Since we’ve transitioned to using Couchbase for our new cloud products, we’ve also switched to keeping multiple customers’ data sets in a single cluster.

  • We’ve addressed our data isolation concerns by including a consistent attribute in every document to identify the associated customer, combined with careful code review and testing.
  • The schema concern became non factor with Couchbase, since we now manage schema in our data access tier within the application rather than directly in the database.  This allows each version to have its own schema without a separate database.
  • Data is no longer sharded by customer, and is instead sharded evenly using Couchbase’s autosharding mechanism.
  • Load is evenly shared across all data nodes, allowing scaling based on overall peak load rather than per customer peak load.
  • Data is easily accessible from one database for combined internal reporting using N1QL queries (or soon via the Analytics system)

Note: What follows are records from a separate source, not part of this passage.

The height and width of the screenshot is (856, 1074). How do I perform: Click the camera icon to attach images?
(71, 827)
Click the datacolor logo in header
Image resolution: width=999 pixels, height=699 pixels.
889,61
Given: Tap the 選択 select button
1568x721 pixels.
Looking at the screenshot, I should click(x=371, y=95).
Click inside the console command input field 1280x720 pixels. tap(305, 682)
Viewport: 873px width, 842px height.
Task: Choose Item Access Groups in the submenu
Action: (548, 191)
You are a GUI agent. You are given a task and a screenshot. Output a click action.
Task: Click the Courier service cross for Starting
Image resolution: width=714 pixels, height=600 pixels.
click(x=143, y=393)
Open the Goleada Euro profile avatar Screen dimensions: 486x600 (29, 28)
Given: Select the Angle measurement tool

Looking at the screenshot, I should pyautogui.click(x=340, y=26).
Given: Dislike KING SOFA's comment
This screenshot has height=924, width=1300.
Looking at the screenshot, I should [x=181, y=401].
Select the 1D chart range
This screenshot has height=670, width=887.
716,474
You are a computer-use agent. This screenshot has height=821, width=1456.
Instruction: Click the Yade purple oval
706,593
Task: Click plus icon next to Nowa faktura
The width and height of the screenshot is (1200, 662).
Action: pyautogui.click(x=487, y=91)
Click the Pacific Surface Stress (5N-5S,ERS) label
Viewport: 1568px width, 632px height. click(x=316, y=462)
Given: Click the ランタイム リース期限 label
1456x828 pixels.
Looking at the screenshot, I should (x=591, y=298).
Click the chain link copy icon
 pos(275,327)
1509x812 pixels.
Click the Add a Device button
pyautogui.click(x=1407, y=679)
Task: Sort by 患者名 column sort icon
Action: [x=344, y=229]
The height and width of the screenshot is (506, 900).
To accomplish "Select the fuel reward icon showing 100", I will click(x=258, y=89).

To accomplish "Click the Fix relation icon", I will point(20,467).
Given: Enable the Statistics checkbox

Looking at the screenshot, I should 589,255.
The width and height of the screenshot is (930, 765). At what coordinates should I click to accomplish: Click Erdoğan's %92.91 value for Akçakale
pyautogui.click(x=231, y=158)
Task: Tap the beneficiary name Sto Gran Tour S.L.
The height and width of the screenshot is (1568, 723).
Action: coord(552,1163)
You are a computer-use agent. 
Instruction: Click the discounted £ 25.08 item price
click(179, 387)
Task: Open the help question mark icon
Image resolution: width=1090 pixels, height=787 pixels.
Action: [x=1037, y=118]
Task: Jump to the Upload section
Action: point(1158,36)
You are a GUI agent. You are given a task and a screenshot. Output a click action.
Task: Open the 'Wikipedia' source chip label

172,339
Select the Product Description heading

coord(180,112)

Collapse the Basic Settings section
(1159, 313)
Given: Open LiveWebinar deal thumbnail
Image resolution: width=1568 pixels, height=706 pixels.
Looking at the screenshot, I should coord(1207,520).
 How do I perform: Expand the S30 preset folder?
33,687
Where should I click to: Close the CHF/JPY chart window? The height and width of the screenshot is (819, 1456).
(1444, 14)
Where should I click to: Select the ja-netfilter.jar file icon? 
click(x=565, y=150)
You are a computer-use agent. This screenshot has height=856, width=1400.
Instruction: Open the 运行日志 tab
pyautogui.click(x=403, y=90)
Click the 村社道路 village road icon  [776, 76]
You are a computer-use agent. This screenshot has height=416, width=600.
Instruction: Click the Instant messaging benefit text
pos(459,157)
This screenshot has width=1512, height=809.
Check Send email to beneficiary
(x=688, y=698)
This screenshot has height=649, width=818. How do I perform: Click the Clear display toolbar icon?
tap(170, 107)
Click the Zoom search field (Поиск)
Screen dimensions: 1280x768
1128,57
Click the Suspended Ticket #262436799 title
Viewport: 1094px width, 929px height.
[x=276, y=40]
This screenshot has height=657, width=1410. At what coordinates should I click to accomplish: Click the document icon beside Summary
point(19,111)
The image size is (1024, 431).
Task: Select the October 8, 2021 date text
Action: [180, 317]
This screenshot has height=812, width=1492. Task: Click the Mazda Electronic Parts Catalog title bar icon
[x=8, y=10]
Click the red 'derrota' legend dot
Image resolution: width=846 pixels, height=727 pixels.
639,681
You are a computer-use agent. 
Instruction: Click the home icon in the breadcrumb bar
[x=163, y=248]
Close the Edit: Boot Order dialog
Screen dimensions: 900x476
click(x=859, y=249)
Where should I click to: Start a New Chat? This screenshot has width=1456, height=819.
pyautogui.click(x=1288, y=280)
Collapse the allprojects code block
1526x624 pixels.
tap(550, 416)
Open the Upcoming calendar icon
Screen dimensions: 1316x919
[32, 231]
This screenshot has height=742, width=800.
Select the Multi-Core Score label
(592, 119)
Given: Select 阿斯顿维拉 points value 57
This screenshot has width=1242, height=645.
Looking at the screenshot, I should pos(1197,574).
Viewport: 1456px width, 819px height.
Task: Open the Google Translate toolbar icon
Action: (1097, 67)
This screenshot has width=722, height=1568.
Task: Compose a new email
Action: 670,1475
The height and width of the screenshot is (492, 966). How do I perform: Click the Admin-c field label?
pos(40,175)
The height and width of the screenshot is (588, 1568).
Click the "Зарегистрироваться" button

Q6. What is your experience in using the Query Workbench for N1QL?

At CenterEdge we began using N1QL queries when the feature was still in beta, and before there was a Query Workbench.  At that time we developed our own very simplistic tools to assist with development and running ad-hoc queries in production. Since the advent of Query Workbench, working with queries in Couchbase has become much more streamlined. I use the Workbench regularly, and find that it almost always meets my needs.

As new versions of Couchbase have been released I have seen the evolution in the Query Workbench tool, and each new version adds exciting new features.  The query plan visualizations, both estimated and actual, added in Couchbase Server 5.0 make understanding and optimizing queries a breeze. The Bucket Insights panel is very useful, helping users determine which JSON attributes are available based on schema inference, and recent versions even warn if you try to use attributes that may not be present.

About Brant Burnett  

Brant Burnett is a Couchbase Community Expert, systems architect, and .NET developer experienced in desktop and web full stack development. For the last 13 years, he has been working with CenterEdge Software developing applications for all segments of their software suite. Most recently, he has been leading the charge on transitioning cloud infrastructure from monolithic applications backed by Microsoft SQL to agile, containerized microservices with a scalable Couchbase NoSQL backend.